(Collected data)
**********
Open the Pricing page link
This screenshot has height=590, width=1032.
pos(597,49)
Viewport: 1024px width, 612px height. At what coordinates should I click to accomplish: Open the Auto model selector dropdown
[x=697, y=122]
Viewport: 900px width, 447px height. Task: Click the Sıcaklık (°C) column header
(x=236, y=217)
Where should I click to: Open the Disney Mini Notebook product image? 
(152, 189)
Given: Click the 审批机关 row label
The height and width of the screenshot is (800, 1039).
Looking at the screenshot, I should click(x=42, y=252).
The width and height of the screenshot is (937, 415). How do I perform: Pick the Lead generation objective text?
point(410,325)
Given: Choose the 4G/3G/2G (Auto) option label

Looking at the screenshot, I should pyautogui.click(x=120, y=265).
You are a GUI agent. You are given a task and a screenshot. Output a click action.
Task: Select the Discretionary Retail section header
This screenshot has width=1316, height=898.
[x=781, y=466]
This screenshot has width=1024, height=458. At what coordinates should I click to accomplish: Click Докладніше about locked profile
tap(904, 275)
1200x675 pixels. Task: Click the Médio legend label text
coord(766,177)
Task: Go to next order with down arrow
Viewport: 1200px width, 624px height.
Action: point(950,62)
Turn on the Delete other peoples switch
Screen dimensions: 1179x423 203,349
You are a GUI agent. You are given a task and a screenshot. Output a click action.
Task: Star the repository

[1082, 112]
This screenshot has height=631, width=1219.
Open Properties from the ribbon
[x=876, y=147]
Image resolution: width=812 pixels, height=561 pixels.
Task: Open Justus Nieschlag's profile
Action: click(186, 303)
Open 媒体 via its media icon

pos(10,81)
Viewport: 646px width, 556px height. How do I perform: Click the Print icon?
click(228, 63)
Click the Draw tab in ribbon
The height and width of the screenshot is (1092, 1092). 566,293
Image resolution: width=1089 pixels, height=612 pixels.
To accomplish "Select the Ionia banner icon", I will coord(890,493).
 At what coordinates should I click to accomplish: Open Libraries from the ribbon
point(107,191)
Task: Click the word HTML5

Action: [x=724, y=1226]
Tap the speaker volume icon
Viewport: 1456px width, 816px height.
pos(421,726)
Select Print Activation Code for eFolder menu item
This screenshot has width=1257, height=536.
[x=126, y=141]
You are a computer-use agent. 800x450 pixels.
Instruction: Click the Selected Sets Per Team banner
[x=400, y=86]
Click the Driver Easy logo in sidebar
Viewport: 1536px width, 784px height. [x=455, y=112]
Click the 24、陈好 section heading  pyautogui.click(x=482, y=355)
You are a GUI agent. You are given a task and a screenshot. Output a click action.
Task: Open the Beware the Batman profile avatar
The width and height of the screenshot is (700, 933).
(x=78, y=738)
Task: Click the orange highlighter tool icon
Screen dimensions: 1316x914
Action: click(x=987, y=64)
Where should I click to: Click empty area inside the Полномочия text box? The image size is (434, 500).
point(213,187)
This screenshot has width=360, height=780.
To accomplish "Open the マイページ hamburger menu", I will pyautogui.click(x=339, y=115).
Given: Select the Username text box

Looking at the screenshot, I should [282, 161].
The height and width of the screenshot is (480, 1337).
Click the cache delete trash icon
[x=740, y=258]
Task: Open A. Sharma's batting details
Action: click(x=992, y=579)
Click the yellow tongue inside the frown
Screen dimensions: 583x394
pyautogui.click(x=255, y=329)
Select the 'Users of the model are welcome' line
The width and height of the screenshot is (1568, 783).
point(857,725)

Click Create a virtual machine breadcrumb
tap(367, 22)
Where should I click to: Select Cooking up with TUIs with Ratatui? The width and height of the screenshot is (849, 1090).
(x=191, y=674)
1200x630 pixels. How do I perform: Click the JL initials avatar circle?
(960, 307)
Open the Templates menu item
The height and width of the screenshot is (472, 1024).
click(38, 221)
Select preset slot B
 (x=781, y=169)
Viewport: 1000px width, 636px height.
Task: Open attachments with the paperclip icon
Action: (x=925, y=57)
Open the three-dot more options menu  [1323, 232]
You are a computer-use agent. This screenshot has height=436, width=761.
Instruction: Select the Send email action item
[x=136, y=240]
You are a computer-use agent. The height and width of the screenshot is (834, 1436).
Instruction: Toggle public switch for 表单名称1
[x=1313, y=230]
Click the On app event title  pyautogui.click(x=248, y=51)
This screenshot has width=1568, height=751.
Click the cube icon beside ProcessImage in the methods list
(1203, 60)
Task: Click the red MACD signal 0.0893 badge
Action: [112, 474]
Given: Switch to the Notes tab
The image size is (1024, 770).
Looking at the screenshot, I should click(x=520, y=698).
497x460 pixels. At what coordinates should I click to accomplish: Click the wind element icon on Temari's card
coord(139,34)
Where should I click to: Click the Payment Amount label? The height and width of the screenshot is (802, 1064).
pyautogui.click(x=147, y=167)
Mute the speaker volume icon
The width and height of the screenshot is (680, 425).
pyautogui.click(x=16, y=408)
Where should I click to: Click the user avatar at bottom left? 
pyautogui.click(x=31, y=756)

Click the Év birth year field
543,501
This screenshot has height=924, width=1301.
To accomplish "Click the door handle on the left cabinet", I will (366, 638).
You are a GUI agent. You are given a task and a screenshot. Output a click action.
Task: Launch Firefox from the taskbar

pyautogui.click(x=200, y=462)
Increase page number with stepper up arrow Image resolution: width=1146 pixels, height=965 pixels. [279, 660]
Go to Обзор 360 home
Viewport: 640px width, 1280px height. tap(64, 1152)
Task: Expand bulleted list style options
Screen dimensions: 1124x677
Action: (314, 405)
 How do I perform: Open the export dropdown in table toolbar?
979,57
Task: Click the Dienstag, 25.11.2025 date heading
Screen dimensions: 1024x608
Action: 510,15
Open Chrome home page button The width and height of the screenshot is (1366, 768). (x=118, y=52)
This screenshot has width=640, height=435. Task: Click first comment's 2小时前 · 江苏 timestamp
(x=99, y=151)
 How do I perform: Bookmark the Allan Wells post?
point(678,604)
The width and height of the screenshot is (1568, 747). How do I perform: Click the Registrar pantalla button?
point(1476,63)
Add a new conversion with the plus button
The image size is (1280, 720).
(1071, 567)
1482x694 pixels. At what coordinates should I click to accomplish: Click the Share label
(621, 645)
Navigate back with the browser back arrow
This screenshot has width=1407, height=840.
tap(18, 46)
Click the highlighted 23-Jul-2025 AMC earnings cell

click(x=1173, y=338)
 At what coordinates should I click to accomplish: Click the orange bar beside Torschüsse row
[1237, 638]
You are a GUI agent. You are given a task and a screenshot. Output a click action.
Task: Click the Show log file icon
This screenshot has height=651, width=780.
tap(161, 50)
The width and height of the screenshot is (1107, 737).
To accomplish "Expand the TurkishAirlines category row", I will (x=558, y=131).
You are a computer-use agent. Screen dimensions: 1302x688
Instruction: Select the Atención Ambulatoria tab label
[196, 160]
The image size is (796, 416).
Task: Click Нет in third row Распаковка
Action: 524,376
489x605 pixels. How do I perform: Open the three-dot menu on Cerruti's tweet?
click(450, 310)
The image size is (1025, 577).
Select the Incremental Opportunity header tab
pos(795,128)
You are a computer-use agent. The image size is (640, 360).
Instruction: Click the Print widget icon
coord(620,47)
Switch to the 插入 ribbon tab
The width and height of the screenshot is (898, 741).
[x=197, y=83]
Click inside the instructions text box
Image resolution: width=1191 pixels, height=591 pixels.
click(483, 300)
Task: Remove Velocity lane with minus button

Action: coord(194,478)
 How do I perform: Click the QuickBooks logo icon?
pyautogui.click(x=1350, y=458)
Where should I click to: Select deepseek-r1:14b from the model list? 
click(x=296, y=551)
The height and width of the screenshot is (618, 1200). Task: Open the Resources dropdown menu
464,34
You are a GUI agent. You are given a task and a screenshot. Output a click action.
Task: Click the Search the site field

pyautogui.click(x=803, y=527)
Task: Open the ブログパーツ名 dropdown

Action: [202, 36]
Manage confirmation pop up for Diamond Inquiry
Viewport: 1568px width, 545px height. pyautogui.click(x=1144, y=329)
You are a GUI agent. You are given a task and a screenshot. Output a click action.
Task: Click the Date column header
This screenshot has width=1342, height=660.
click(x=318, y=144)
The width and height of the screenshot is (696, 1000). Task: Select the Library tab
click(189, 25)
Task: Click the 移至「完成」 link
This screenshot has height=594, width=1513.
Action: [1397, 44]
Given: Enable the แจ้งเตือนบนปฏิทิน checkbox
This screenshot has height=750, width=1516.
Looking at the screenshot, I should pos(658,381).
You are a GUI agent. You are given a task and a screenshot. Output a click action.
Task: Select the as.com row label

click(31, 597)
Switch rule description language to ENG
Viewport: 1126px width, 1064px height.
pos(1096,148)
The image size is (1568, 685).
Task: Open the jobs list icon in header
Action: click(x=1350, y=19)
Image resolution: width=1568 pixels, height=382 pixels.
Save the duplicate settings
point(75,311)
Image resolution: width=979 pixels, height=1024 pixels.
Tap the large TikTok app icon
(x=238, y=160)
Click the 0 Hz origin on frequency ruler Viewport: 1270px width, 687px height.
**********
→ PROBLEM DETAILS: An exact copy of every line from the one containing "This screenshot has height=750, width=1516." through the last line of the entries is required; please add nothing.

→ SOLUTION FOR THIS EXERCISE:
This screenshot has height=750, width=1516.
Looking at the screenshot, I should pos(658,381).
You are a GUI agent. You are given a task and a screenshot. Output a click action.
Task: Select the as.com row label

click(31, 597)
Switch rule description language to ENG
Viewport: 1126px width, 1064px height.
pos(1096,148)
The image size is (1568, 685).
Task: Open the jobs list icon in header
Action: click(x=1350, y=19)
Image resolution: width=1568 pixels, height=382 pixels.
Save the duplicate settings
point(75,311)
Image resolution: width=979 pixels, height=1024 pixels.
Tap the large TikTok app icon
(x=238, y=160)
Click the 0 Hz origin on frequency ruler Viewport: 1270px width, 687px height.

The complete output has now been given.